• GIVEN INSTRUCTION
Reproduce the items word for word, from the line containing "Given: Collapse Compteurs" up to and including the last line of the items. Leave the pictures out of your answer.

Dataset rows:
· · · ·

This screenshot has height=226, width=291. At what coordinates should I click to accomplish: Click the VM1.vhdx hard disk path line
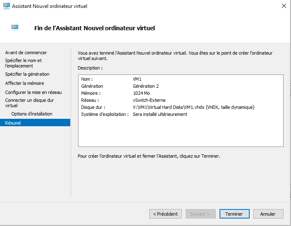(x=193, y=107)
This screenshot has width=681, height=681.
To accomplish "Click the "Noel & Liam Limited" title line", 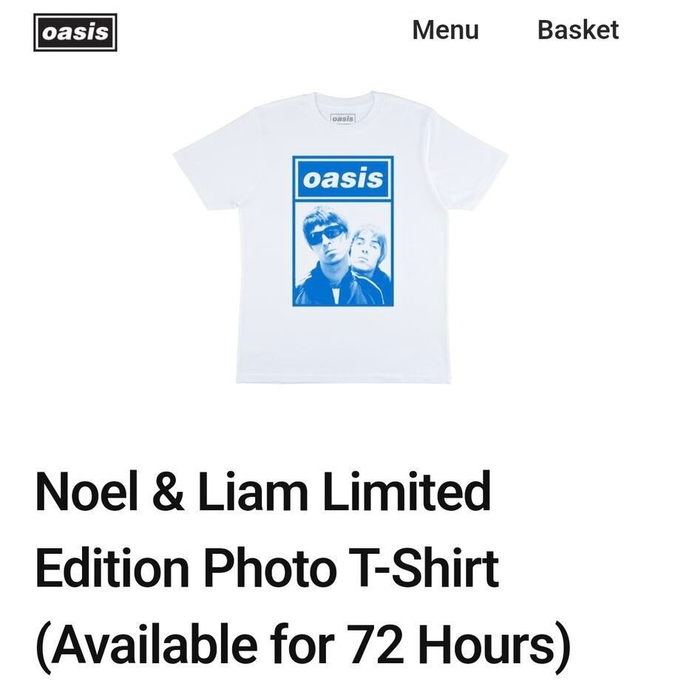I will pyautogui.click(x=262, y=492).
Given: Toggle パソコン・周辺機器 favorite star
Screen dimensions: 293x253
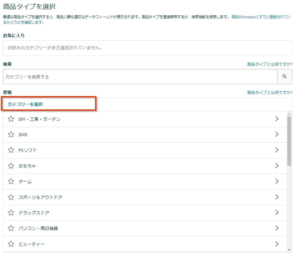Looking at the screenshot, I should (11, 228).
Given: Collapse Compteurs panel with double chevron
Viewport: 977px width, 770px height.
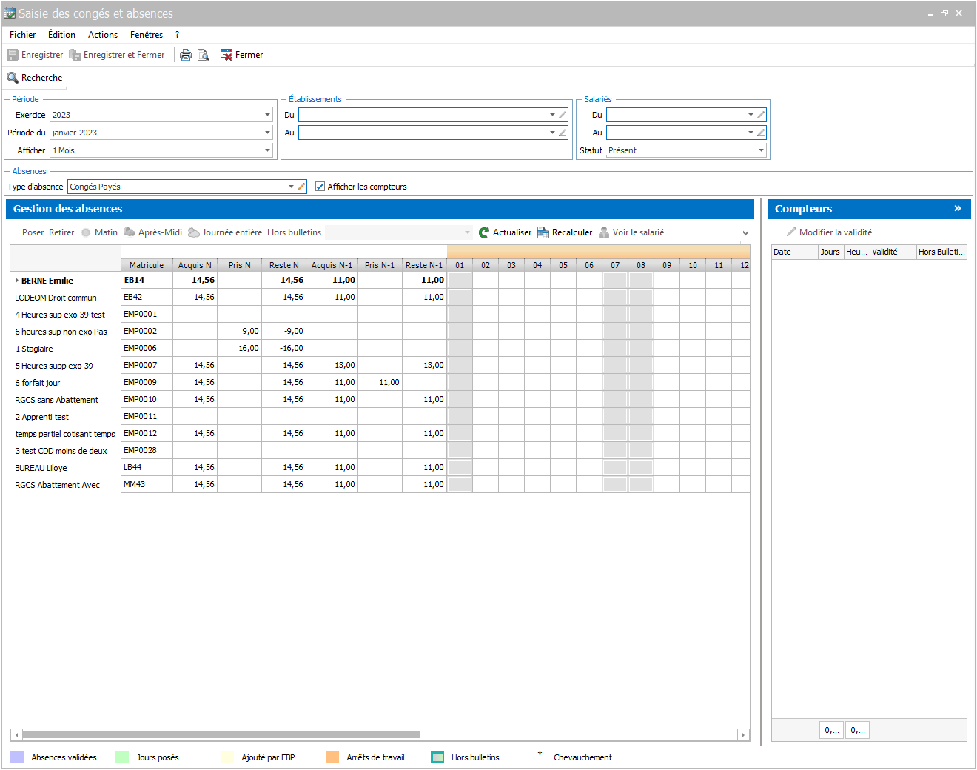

· · · ·

• SOLVED EXERCISE
Given: Collapse Compteurs panel with double chevron
Viewport: 977px width, 770px height.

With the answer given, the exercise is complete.